I am currently a college student living in Tucson AZ, originally from Tempe AZ. I have shot a .357 Colt Python and SigSauer P226 with a friends father at Caswells in Mesa. I am moving into a rather shady neighborhood and wanted to buy a handgun for home defense, CC when I turn 21, and for range shooting on weekends. Problem: I am only 19, almost 20 and thus cannot buy from a federally licensed dealer. Is there any way for me to buy a handgun without breaking the law or waiting until my 21st birthday? 

Also, any suggestions on guns for home defense and CC, preferably 9mm and reasonably priced?
Thanks for any help!


----------



## KingAirDriver (Aug 13, 2006)

Don't know as far as a handgun is concerned. What's the age requirement there to buy a shotgun? Since you can't carry for a couple more years, a shotgun would be excellent for home defense. If you want to go target shooting at the range, maybe you could rent guns until you turn 21? Or go with a buddy and share his? Probably not what you wanted to hear, sorry.


----------



## Mike Barham (Mar 30, 2006)

As I understand AZ law, you can buy a handgun in a private sale (non-FFL) at 18. You may or may not be able to locate a private seller willing to do this, however. You can also receive one as a gift, as from your parents, for example.

You cannot carry until you are 21 and cannot have the pistol on campus. Buying pistol ammo may also be a problem.

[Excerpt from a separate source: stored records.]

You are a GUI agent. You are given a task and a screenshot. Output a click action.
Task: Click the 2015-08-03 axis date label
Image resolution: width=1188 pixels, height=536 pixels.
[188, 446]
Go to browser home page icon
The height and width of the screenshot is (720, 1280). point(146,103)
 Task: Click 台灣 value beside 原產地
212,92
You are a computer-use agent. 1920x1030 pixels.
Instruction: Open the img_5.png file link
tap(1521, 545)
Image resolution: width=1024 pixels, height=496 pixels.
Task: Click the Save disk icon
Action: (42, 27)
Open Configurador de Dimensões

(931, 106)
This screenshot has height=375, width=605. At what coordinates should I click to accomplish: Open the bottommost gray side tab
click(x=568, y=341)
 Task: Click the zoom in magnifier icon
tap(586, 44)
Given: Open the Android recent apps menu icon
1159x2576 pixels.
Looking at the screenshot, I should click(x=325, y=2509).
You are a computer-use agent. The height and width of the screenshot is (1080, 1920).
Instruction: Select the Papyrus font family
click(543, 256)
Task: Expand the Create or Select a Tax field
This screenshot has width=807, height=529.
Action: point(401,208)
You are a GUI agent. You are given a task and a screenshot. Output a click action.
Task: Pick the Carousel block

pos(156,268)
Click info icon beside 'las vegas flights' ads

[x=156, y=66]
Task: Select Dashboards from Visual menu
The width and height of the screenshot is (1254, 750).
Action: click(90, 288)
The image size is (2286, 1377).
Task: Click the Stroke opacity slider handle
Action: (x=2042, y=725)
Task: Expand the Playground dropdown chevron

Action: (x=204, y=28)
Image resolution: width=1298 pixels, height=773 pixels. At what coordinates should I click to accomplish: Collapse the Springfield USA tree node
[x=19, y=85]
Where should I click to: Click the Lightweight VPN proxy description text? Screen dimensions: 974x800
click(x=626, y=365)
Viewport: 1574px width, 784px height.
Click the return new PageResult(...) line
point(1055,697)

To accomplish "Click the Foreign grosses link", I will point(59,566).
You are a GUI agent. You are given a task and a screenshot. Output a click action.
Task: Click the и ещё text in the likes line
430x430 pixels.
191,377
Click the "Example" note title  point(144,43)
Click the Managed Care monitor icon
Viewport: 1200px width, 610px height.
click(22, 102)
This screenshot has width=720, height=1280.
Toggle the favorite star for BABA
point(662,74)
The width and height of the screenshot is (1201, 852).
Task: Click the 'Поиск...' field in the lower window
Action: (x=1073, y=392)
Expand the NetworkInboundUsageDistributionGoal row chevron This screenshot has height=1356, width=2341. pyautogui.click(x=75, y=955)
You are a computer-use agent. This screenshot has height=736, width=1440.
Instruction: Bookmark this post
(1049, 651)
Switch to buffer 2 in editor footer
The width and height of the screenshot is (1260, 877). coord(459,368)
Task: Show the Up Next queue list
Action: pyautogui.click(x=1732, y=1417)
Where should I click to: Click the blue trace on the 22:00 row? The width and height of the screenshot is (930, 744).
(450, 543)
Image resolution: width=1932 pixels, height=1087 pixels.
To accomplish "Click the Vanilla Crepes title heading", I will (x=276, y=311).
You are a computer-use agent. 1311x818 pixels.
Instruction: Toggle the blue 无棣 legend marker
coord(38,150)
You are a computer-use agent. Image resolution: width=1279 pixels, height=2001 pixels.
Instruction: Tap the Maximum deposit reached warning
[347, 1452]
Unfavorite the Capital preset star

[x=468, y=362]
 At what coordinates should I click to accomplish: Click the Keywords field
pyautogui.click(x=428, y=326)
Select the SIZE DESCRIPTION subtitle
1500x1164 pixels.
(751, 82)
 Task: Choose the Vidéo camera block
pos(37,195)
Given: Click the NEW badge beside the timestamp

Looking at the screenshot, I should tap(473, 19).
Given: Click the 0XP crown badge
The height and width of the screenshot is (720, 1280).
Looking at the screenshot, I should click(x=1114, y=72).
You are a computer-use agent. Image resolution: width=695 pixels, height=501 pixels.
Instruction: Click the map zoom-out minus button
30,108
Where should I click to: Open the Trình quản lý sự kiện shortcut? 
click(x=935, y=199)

Since you can't carry, you might actually consider a shotgun, which is an excellent home defense weapon, and holding off on the pistol until you're 21 and can carry.


----------



## BeefyBeefo (Jan 30, 2008)

I would definitely say go for the shotgun. It's GREAT for home defense and it's fun to shoot as well. It sounds like the handgun is too much trouble if even at all possible. Get a nice shotgun and hold off on the handgun for now. I know the feeling of waiting, but it'll be worth it. You can spend the time waiting researching different guns, holding and shooting as many as you can. That way, when you do turn 21, you know exactly what you're doing and looking for. Just my .02

-Jeff-


----------



## big rob (Mar 31, 2008)

I would concentrate on getting a rifle. I feel that a ar-15 or ak-47 would be a good choice at that age. Gettem while you can. You might not be able to later.


----------